[Cultural studies] does have some stake in the choices it makes. It does matter whether cultural studies is this or that. It can’t be just any old thing which chooses to march under a particular banner. It is a serious enterprise, or project, and that is inscribed in what is sometimes called the ‘political’ aspect of cultural studies. Not that there’s one politics already inscribed in it. But there is something at stake in cultural studies, in a way that I think, and hope, is not exactly true of many other very important intellectual and critical practices. Here one registers the tension between a refusal to close the field, to police it and, at the same time, a determination to stake out some positions within it and argue for them.
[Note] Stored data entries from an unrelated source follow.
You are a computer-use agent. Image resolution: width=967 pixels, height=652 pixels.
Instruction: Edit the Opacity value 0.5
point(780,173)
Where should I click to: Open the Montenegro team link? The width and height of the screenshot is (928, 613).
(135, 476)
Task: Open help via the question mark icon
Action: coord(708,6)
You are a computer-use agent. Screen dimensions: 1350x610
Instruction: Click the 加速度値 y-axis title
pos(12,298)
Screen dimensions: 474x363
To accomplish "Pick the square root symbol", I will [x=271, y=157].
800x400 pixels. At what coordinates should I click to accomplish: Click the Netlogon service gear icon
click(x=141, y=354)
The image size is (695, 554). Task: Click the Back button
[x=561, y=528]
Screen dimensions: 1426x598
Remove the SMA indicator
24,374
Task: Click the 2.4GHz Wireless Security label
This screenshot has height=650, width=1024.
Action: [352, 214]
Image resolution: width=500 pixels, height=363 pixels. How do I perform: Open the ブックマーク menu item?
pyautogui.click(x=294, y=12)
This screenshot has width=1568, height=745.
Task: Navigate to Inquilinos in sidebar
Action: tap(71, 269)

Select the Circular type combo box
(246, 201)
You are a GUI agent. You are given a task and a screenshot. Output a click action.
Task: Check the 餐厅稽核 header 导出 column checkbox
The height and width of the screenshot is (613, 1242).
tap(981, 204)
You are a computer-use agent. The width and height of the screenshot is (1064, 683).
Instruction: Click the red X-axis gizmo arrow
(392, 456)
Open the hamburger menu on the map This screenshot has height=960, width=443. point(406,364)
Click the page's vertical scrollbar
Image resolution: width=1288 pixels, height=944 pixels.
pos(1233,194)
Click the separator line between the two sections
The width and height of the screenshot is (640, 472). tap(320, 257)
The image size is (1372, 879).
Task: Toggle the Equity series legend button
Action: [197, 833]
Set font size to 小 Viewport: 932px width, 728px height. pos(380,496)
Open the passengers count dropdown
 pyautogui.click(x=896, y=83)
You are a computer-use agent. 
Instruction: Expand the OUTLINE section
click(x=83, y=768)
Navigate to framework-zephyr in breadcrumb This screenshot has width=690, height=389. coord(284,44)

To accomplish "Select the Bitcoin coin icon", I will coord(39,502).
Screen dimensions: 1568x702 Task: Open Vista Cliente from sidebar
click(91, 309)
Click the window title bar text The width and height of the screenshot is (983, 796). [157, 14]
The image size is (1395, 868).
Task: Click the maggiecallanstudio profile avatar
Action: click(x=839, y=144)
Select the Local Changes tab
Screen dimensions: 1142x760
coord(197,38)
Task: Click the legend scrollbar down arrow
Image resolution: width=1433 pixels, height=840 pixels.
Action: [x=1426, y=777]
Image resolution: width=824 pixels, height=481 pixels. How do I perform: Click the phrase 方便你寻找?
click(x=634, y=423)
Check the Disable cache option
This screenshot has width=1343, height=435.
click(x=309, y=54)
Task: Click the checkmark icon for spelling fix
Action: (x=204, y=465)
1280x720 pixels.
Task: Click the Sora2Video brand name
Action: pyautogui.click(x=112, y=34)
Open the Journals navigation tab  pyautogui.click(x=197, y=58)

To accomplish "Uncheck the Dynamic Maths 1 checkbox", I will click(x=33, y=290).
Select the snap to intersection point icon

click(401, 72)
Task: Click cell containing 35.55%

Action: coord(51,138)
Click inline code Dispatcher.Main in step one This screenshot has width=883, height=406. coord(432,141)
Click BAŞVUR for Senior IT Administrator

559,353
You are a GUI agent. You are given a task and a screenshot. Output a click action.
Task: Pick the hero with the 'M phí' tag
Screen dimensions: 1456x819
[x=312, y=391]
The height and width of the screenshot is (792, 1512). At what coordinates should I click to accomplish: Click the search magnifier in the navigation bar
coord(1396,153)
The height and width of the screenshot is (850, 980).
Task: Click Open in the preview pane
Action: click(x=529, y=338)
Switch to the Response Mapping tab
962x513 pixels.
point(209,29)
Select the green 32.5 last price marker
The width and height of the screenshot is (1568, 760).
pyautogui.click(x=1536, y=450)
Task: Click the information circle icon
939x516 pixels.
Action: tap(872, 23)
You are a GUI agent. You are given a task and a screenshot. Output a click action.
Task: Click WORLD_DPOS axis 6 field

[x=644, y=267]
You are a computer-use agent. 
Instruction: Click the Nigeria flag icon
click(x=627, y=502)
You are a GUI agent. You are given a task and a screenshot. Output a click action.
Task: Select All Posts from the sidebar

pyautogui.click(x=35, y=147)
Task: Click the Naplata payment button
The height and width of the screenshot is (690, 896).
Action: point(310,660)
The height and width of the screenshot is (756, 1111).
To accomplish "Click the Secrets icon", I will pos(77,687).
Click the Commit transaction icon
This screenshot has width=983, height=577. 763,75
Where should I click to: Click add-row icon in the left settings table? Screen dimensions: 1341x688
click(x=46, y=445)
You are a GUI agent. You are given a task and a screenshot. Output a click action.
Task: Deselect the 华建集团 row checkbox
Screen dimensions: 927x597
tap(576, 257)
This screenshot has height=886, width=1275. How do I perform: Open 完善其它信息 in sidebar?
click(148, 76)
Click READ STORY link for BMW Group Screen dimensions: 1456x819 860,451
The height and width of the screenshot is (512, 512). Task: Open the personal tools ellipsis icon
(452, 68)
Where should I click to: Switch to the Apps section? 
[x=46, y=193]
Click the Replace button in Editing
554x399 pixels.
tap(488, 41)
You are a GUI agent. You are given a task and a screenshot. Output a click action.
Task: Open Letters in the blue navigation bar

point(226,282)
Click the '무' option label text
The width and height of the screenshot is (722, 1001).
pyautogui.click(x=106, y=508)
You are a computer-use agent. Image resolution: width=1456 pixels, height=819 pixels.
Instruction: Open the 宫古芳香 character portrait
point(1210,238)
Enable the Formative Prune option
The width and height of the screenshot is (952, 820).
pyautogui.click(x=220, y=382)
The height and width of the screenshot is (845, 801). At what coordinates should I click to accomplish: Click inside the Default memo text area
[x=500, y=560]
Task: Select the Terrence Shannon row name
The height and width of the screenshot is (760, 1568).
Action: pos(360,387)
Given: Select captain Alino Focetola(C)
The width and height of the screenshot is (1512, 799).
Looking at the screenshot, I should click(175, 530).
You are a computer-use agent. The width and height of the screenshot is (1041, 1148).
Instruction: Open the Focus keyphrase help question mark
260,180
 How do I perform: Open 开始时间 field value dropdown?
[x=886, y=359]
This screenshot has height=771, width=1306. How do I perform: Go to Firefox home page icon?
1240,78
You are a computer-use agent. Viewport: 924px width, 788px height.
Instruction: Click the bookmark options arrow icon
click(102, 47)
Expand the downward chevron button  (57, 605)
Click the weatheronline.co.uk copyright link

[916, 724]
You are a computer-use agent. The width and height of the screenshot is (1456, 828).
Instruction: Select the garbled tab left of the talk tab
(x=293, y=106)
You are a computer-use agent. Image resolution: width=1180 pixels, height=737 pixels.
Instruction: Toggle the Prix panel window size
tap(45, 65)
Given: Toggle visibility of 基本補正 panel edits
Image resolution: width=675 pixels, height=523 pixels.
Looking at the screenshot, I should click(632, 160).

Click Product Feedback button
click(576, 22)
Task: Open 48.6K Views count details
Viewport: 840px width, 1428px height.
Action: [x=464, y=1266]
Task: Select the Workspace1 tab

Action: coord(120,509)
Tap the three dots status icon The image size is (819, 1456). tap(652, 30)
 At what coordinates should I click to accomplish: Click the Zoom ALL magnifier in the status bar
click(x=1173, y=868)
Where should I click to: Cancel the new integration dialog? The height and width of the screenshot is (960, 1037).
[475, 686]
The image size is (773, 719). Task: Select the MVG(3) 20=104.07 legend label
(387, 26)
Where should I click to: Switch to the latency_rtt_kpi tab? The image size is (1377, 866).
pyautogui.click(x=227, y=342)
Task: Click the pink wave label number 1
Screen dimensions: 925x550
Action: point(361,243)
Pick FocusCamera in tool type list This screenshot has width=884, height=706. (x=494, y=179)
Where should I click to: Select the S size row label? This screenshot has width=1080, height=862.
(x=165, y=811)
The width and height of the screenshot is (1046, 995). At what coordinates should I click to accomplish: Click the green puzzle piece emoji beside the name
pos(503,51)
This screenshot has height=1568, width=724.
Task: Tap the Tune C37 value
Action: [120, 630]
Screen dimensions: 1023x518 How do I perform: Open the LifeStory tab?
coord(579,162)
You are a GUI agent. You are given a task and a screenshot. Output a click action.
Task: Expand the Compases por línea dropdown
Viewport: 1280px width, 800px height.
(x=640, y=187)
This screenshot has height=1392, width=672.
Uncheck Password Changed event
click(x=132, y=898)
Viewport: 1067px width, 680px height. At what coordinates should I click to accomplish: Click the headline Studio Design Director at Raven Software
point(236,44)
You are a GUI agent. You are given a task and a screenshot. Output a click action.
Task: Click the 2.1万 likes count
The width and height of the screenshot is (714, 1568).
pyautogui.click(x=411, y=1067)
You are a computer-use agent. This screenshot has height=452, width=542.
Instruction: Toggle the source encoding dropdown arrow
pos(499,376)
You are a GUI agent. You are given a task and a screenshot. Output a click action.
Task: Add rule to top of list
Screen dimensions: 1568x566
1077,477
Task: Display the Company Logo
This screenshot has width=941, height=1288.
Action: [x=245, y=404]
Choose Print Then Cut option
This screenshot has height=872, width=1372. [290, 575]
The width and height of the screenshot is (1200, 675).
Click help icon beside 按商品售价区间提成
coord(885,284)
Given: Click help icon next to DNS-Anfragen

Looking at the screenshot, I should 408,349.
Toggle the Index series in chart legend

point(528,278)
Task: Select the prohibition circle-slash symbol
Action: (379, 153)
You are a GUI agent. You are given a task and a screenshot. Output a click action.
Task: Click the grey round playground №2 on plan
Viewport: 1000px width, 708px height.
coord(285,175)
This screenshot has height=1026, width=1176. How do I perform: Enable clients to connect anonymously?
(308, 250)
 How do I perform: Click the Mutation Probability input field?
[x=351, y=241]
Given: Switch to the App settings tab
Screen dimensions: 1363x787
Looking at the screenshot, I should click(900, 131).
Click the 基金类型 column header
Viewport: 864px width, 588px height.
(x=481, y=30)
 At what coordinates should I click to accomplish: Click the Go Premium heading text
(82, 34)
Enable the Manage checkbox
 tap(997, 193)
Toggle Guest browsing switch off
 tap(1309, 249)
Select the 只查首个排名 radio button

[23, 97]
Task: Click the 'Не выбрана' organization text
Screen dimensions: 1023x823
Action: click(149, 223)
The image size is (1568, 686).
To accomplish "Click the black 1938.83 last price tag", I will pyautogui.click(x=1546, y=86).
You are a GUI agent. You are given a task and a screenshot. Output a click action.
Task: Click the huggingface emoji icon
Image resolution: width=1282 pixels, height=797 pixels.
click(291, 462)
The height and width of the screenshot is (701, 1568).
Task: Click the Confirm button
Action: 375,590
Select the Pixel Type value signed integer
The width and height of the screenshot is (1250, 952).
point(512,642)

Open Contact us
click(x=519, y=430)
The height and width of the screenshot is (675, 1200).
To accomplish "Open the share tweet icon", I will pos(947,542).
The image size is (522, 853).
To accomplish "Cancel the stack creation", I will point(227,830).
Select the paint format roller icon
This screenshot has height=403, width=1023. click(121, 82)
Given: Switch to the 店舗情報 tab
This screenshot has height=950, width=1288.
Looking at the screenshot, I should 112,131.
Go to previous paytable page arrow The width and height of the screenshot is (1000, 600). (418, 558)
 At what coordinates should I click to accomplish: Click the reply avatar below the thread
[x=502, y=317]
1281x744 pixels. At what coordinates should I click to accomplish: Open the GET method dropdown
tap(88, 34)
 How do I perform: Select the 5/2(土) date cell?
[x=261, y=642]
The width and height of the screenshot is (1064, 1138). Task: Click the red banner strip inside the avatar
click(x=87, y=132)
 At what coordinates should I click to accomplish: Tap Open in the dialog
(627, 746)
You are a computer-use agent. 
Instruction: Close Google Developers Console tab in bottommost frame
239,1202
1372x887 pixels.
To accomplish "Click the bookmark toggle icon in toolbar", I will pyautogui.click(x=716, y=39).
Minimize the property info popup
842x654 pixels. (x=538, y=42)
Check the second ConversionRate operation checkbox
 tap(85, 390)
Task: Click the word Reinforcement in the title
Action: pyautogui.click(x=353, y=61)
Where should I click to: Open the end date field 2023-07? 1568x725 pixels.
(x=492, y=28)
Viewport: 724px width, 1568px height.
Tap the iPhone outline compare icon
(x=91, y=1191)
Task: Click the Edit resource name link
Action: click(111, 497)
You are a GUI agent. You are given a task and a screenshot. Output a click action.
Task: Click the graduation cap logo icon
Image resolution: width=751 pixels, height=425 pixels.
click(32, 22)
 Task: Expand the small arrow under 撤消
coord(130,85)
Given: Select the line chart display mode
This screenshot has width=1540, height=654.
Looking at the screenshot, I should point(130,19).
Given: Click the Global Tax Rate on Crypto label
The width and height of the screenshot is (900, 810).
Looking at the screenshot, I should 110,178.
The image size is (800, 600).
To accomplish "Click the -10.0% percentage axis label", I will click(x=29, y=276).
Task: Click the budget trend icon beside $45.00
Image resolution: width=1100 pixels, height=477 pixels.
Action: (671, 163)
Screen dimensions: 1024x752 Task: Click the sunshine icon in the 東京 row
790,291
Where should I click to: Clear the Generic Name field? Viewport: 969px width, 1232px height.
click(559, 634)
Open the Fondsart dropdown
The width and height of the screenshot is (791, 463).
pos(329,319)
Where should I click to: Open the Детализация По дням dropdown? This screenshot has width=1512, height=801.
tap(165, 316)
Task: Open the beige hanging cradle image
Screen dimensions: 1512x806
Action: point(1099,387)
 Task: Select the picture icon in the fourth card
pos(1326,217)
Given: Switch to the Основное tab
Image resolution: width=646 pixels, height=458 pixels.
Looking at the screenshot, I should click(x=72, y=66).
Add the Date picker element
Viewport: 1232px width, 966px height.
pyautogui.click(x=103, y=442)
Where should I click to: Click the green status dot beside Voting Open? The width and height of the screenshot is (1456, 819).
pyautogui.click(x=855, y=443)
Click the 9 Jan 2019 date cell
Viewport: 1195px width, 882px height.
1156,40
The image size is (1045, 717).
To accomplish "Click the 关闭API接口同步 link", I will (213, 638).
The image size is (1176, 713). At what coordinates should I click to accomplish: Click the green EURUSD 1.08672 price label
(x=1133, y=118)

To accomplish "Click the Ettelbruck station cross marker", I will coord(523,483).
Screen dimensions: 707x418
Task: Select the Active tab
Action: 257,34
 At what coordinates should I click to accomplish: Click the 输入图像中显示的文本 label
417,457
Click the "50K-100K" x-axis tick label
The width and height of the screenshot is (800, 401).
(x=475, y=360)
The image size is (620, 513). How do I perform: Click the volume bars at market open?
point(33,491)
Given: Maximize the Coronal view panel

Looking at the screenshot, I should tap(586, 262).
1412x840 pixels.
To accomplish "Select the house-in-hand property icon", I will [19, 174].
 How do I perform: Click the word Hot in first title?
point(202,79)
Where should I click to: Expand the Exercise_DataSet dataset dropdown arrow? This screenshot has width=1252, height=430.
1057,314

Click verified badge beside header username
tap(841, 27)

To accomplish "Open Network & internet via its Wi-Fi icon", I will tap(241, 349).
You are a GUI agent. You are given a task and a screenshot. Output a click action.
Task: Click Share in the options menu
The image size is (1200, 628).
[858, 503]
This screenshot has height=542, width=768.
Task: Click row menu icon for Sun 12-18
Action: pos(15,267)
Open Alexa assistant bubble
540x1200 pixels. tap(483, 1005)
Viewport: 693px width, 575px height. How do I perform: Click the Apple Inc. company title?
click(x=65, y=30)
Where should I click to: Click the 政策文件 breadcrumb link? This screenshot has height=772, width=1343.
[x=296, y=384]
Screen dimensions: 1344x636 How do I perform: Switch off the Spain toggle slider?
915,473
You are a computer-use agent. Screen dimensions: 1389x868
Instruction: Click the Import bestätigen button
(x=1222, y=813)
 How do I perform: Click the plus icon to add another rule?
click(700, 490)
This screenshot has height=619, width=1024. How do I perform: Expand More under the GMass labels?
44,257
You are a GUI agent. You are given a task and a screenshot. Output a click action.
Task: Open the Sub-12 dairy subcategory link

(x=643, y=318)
—Stuart Hall, “Cultural Studies and Its Theoretical Legacies.”1
In many ways this issue of Lateral emphasizes the stakes and the relevance of cultural studies to our political moment. This moment is one defined by the expansion of the hierarchizing violences of neoliberal globalization and their impossibilities: refugees fleeing war to encounter nationalist violence; the 99% caught between austerity and the financialization of everyday life; workers trapped between unemployment and homelessness and unlivable labor conditions; the brutality and impunity of local police forces, particularly the state-sanctioned murders of black trans* people, women, and men in the United States, which is disseminated around the world through global military interventions; and those marginalized by their gender and sexual identities, trapped between outright exclusion and the unsatisfactory, anti-revolutionary project of liberal inclusion and incorporation. This issue of Lateral draws on a wide range of disciplinary and methodological practices that speak to shared concerns, goals, and, indeed, politics—to the places where cultural studies must take a stance.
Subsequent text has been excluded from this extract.